On May 28, 1920, the American Civil Liberties Union (ACLU) published a Report of the Illegal Practices of the United States Department of Justice which carefully documented the Justice Department's unlawful activities in arresting suspected radicals, illegal entrapment by agents provocateurs, and unlawful incommunicado detention. Such prominent lawyers and law professors as Felix Frankfurter, Roscoe Pound and Ernst Freund signed it. Harvard Professor Zechariah Chafee critiqued the raids and attempts at deportations and the lack of legal process in his 1920 volume Freedom of Speech.

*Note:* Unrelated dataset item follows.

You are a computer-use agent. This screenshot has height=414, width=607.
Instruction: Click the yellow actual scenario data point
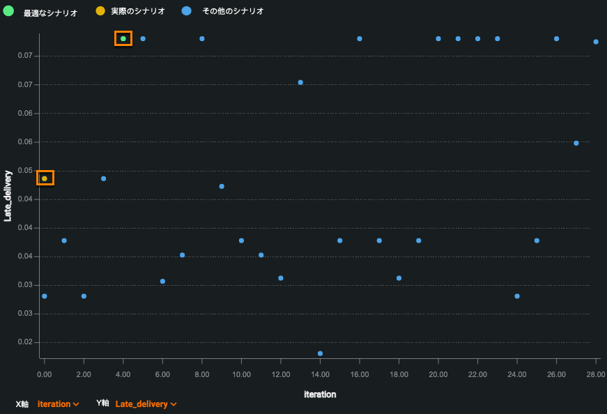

He wrote: "That a Quaker should employ prison and exile to counteract evil-thinking is one of the saddest ironies of our time." The Rules Committee gave Palmer a hearing in June, where he attacked Post and other critics whose "tender solicitude for social revolution and perverted sympathy for the criminal anarchists...set at large among the people the very public enemies whom it was the desire and intention of the Congress to be rid of." The press saw the dispute as evidence of the Wilson administration's ineffectiveness and division as it approached its final months.

In June 1920, a decision by Massachusetts District Court Judge George Anderson ordered the discharge of 17 arrested aliens and denounced Department of Justice's actions. He wrote that "a mob is a mob, whether made up of Government officials acting under instructions from the Department of Justice, or of criminals and loafers and the vicious classes." His decision effectively prevented any renewal of the raids.

Palmer, once seen as a likely presidential candidate, lost his bid to win the Democratic nomination for president later in the year. The violent anarchist bombing campaign continued intermittently for another twelve years.